» DATASET RECORDS
==================================================
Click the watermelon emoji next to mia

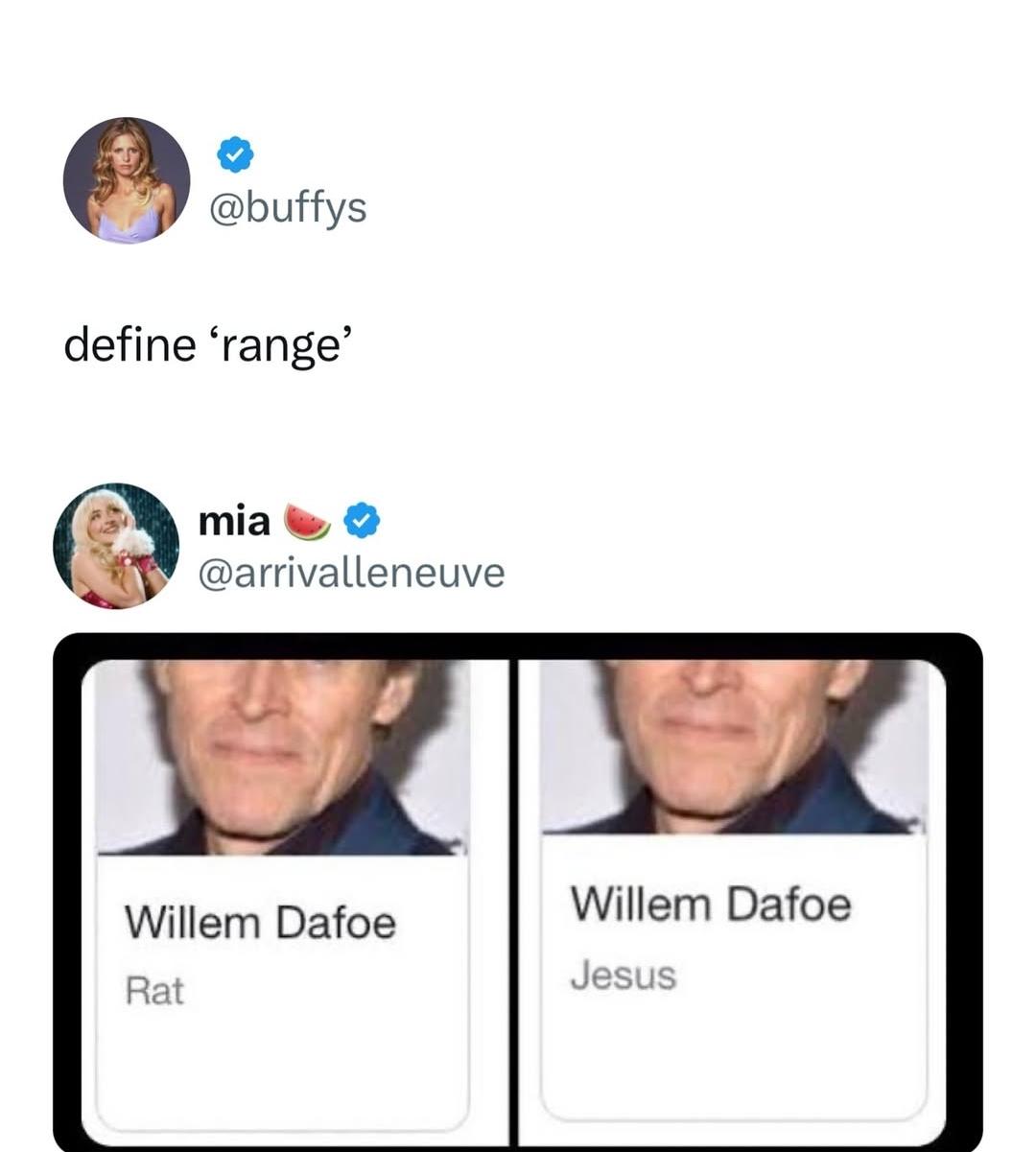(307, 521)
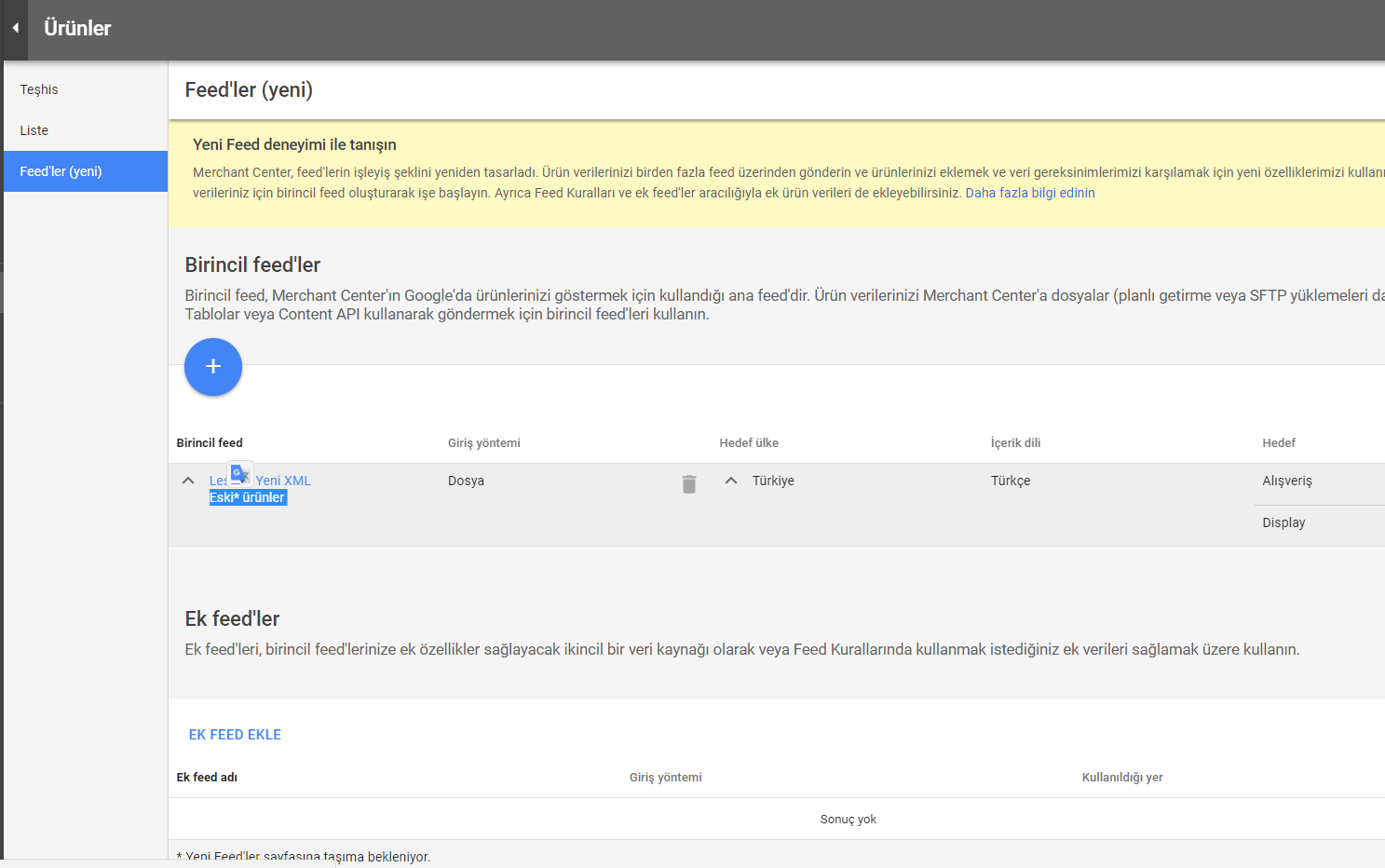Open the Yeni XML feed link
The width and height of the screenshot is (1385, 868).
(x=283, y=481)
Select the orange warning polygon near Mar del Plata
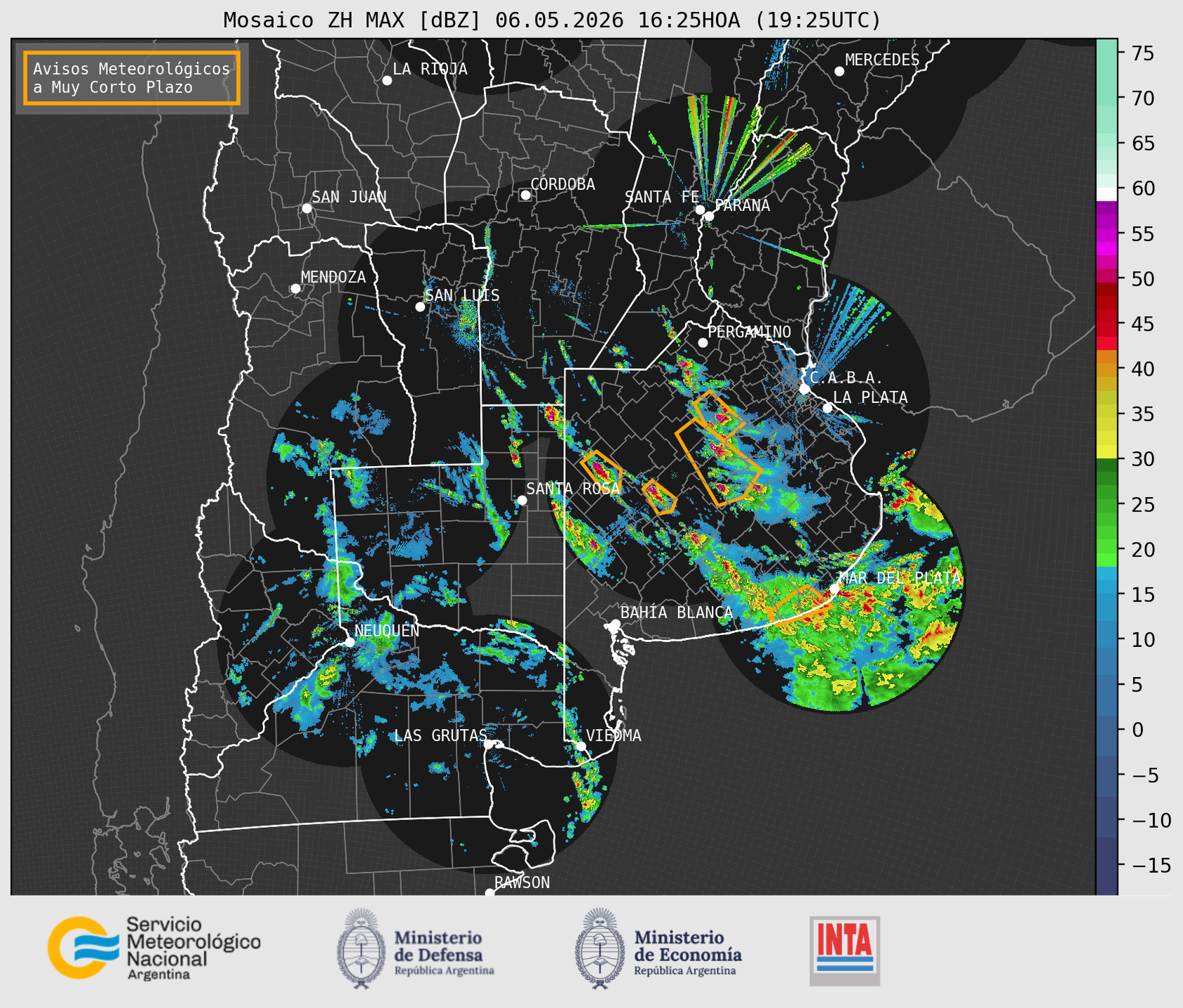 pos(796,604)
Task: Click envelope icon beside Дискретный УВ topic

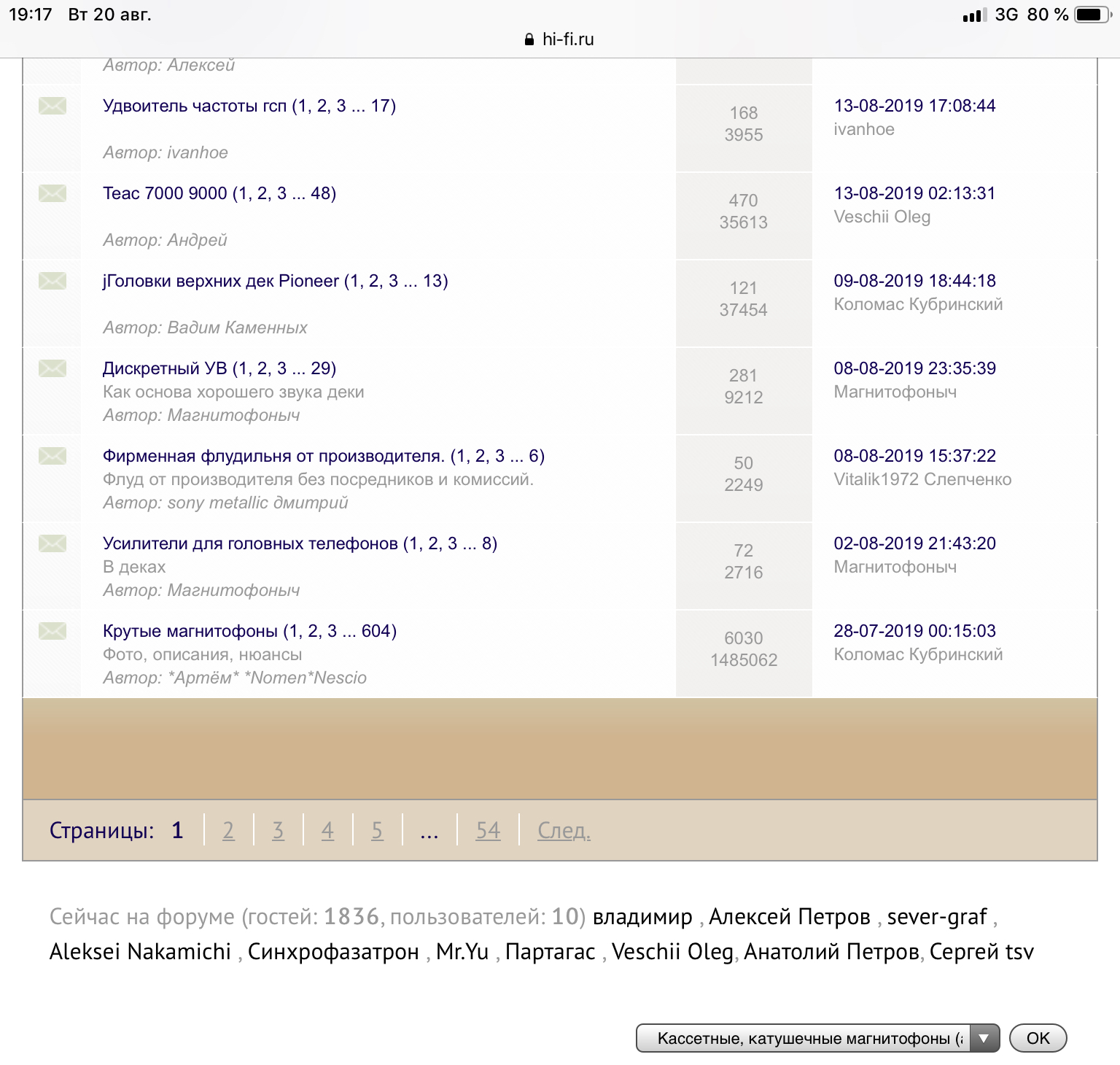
==================================================
Please reproduce the listing above line for line, without altering any wording, and omit the pictures from your reply.

Click the watermelon emoji next to mia

(307, 521)
Open the Yeni XML feed link
The width and height of the screenshot is (1385, 868).
(x=283, y=481)
Select the orange warning polygon near Mar del Plata
 pos(796,604)
Task: Click envelope icon beside Дискретный УВ topic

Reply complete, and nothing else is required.